ARE classrooms any longer the safe havens they were once thought to be?
The issue of violence in and around the school building hit the headlines in March 1994, when 12 year old Nikki Conroy was a stabbed to death by a masked man who burst into her maths lesson at Hall Garth School in Acklam, near Middlesbrough, in Cleveland.
Stephen Wilkinson, a paranoid schizophrenic, walked into the school carrying a holdall with several knives, a small axe and a replica gun. He ordered the children to kneel, close their eyes and put their hands behind their backs.
Nikki Conroy died instantly when Wilkinson lashed out because the girls cowering in a corner could not stop screaming. Michelle Reeve (13) received 15 knife wounds and Emma Winter (12) suffered lesser injuries.
Wilkinson (31) was sent to a hospital for the criminally insane last December, after pleading guilty to manslaughter.
The Hall Garth horror highlighted the vulnerability of school premises, with their multiple entrances and lack of security.

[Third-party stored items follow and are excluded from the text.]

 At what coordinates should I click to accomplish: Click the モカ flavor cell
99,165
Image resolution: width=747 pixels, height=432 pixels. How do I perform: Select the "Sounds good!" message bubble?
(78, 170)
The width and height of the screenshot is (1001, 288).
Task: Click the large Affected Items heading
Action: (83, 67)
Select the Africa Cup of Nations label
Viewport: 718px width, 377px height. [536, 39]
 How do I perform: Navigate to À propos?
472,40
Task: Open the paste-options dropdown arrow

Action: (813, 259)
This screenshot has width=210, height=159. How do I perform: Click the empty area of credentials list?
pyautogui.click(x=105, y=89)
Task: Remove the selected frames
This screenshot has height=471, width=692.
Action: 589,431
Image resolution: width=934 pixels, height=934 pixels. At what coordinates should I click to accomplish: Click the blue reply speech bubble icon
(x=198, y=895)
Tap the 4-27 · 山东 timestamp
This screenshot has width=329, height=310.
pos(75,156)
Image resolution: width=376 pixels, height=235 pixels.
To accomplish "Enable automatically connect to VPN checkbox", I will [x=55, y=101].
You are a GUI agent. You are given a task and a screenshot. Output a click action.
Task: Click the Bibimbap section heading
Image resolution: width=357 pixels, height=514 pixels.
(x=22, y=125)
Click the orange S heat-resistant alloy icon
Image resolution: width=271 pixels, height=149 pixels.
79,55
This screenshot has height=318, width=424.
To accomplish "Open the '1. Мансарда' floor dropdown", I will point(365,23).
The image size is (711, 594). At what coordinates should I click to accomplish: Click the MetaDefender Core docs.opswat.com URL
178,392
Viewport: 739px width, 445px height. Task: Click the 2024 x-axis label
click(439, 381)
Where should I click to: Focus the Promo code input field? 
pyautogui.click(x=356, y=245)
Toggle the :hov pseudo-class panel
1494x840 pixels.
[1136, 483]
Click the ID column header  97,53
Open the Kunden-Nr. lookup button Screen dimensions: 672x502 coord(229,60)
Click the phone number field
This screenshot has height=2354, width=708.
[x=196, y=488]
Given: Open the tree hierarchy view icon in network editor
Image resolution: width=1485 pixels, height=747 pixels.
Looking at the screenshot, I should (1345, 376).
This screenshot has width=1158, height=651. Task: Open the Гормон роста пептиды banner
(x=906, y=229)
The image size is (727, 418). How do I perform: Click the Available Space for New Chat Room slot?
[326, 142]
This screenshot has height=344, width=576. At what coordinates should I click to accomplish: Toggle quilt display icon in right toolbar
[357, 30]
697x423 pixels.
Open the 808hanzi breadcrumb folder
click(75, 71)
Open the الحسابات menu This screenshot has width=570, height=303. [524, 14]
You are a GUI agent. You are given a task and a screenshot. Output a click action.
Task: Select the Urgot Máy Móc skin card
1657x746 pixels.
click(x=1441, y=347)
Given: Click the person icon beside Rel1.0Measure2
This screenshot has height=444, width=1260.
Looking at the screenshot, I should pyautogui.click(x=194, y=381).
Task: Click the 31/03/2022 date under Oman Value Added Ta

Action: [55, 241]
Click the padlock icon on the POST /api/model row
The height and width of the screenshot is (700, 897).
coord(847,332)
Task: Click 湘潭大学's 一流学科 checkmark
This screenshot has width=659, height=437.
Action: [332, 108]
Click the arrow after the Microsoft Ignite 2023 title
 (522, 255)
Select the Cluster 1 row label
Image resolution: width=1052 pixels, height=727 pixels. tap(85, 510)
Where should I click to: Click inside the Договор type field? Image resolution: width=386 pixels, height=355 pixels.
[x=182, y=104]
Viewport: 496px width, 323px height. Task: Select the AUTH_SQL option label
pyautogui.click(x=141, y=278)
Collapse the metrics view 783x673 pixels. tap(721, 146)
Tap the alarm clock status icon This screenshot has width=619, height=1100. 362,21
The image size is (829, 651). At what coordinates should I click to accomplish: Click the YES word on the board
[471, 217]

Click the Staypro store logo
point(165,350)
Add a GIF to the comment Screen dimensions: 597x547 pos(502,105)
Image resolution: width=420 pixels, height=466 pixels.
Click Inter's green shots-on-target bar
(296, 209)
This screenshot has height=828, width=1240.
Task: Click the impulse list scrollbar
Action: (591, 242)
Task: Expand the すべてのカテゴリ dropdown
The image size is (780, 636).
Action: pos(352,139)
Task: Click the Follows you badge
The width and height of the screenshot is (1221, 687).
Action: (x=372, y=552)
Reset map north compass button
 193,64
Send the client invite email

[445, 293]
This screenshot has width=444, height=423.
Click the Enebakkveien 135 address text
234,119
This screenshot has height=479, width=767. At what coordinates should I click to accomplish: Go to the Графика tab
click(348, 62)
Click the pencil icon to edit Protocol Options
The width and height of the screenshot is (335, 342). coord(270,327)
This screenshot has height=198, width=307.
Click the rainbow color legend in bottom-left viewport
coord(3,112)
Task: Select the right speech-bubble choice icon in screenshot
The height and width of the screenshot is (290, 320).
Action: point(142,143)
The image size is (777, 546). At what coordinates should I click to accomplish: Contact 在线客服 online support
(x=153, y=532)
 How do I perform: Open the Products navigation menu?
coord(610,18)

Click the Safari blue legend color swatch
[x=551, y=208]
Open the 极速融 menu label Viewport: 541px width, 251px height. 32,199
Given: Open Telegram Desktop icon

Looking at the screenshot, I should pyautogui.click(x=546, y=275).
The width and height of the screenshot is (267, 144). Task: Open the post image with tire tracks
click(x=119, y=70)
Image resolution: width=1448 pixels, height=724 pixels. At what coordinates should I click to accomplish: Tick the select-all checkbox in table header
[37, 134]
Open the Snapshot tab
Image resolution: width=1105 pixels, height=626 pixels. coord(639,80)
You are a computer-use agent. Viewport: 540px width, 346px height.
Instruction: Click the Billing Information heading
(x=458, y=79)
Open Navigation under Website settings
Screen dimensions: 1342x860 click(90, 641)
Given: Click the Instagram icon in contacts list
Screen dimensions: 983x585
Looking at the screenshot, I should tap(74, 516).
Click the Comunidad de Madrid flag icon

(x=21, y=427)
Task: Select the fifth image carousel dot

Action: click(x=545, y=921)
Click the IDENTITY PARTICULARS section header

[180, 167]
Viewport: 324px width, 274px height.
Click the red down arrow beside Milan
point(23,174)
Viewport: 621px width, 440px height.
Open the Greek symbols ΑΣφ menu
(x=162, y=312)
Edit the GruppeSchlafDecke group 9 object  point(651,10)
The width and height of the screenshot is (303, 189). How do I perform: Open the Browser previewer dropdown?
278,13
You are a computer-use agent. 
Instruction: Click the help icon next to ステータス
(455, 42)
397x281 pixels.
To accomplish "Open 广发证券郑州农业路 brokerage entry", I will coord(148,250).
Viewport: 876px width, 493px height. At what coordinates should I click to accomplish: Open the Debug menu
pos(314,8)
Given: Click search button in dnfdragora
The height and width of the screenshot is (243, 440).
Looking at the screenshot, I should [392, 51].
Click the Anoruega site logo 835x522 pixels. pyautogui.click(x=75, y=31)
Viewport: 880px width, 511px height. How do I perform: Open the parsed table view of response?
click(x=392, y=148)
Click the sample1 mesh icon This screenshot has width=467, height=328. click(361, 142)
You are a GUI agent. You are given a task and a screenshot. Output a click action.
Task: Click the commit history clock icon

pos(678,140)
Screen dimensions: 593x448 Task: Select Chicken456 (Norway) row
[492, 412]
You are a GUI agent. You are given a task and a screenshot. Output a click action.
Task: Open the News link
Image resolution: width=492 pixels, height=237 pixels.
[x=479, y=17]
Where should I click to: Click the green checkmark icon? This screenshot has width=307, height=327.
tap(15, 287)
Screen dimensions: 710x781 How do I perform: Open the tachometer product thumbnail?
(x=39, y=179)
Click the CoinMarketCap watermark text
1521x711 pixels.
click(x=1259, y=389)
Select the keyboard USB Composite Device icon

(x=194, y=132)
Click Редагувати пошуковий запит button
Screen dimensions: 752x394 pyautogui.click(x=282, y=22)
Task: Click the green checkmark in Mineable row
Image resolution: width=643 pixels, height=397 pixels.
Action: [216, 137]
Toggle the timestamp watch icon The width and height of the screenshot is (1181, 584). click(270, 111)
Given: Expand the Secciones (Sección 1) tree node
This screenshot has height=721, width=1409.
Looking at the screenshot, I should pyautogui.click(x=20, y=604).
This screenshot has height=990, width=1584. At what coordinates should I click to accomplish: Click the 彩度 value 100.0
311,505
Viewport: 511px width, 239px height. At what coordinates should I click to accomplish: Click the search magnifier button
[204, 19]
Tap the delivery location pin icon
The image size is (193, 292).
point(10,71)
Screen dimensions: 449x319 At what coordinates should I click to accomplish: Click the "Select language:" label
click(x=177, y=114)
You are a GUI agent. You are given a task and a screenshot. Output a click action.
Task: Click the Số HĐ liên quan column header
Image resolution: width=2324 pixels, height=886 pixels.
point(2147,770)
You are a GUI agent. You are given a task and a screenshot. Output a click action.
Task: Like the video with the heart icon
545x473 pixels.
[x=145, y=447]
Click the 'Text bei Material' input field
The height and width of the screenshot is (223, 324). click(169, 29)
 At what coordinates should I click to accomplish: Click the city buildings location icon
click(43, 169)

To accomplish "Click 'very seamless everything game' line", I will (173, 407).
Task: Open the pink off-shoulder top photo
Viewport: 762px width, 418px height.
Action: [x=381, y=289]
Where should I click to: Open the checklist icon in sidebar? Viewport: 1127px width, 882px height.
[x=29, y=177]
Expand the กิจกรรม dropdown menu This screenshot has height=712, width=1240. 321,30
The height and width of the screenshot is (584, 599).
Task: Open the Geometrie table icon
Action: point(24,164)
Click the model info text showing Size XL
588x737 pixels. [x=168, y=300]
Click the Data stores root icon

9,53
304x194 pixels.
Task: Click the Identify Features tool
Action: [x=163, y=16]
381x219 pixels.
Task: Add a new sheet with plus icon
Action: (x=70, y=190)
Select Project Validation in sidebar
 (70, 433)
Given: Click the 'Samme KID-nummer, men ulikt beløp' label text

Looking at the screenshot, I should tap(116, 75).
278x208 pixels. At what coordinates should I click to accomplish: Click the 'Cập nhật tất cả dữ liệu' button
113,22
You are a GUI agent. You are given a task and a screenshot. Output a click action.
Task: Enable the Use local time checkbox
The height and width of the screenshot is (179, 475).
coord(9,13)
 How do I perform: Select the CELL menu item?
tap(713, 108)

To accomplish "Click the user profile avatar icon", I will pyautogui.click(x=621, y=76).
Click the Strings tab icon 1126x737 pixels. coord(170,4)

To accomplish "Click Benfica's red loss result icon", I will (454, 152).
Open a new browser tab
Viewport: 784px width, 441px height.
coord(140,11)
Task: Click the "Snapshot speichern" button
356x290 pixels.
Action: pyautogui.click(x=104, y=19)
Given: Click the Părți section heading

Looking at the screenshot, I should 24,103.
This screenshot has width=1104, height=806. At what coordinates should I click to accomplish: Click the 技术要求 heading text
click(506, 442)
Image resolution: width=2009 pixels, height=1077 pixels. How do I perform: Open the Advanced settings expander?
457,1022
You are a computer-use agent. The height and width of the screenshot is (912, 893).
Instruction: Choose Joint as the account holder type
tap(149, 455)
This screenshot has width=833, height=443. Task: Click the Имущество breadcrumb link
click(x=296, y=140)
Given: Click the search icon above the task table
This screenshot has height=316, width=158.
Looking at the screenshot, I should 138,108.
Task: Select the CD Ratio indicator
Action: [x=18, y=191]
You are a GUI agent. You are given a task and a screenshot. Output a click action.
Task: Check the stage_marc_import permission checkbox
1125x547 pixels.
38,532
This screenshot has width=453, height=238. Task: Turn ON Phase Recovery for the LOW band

After this tragedy many schools introduced extra security measures, including visitor passes, exterior fencing and cameras.
Last December's murder of Philip Lawrence, the north west London headmaster, brought home to many how dangerous school life has become. The Secondary Heads Association hired the former Northamptonshire assistant chief constable, Mr Ken Cooper, to assess arrangements to protect staff and pupils at 4,000 secondary schools.
Mr Cooper, a security consultant, said: "Every school has got to have a security policy, but it is not just a matter of putting up iron bars.
"The school is affected by the community, and schools should have a database of information with a security threat assessment.
"By working with the police, schools should be able to identify these potential threats."
He added: "Everyone shortcuts security because it is the easiest burden to reduce at the time, but unfortunately that can have serious repercussions.
Mr John Dunford, president of the Secondary Heads Association, said a thorough security audit and adequate resources would enable schools to combat almost all intruders, but no school wanted to resemble a fortress. "They must strike a balance between the two."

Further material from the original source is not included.